Post by Pastor Tim – I had just been arrested, and at the time, the terms of my bail were very unclear. This meant that for a few weeks , I was practically confined to my home without the ability to take my kids to school or to go to church.
It would be anti-climactic to say that I was feeling “down,” but without the close interaction of my church family and friends it was pretty difficult. But then the flurry of visitors came.
It seemed that visitors from all over creation wanted to stop by our house and see me for various reasons. I wasn’t real comfortable with any of these visits, but I didn’t refuse anyone who wanted to stop by our home. Some came to offer their pity and to share in my sorrow. Some came to offer their advice and perspective on the whole situation. And still others (like Job’s friends) came to tell me, in painfully precise detail, just how I was wrong in what I did.

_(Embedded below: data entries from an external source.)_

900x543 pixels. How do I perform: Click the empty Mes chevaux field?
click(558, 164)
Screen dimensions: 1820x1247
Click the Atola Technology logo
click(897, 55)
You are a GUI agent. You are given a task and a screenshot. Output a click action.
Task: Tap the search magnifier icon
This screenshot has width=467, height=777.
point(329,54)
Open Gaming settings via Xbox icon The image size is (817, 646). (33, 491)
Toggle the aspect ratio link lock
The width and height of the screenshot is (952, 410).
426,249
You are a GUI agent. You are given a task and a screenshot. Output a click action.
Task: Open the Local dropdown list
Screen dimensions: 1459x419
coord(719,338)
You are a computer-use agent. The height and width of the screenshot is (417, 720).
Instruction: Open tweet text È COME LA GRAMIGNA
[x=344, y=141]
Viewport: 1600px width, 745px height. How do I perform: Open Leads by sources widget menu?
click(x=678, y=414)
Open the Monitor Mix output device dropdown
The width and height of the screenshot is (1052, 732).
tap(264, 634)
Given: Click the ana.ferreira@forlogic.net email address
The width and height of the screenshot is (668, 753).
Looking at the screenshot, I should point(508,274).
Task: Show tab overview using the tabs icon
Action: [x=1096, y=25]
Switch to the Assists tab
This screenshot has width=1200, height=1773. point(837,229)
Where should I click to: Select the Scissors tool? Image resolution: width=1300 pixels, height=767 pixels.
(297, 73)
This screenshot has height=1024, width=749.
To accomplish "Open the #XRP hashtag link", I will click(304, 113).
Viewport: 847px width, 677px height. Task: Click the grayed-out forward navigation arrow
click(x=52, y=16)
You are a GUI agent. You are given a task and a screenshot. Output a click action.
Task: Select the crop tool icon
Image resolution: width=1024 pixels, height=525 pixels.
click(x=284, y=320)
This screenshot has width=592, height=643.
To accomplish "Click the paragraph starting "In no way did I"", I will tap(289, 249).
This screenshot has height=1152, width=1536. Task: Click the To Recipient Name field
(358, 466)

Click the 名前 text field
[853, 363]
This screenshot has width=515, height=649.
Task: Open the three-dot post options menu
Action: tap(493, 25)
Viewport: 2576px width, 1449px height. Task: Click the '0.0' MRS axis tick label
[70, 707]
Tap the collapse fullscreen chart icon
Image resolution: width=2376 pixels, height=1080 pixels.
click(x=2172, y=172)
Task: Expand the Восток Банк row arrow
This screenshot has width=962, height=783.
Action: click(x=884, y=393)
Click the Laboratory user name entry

There is one particular visit which really exemplified the Work of Mercy of visiting and remembering though. A middle-aged couple with whom we were friends, asked to come and visit us. We didn’t quite know what to expect, but we invited them to come over anyway.
As they arrived at our home, they came bearing gifts – they had brought dinner! And as we sat down to share in a meal, they did ask how we were doing and gave simple words of encouragement to us. Immediately after dinner though, the man pulled out his guitar and we shared in some hymns/songs, read Scripture together and prayed.
They never really gave their opinion on the situation or tried to give us their advice on how we should proceed. They had simply come to share their bread and to share a church service together right in our home.
As much as we appreciated all of our visits, this particular visit, even in its simplicity pointed us to Christ the most. And I can’t help but think that the man who visited us, who was once in prison himself, remembered Hebrews 13:3, which says,
Remember those in prison as if you were their fellow prisoners, and those who are mistreated as if you yourselves were suffering.
This passage is undoubtedly referring to Christians who were suffering as a direct result of their faith, but we should be quick to visit and remember any brother or sister in Christ who is suffering for any reason. If you want to learn a simple model of Christian visitation, I would suggest following the example of my two friends. First, provide for the physical or emotional needs that are present. Second (and most important), provide for the spiritual needs that are also present.
And if you don’t know how to provide for spiritual needs, read some Scripture, sing a hymn and pray together. The great news is that you don’t have to be a super-Christian or have a seminary degree to do that. This is a simple act of Christian visitation that God will use more than you can imagine.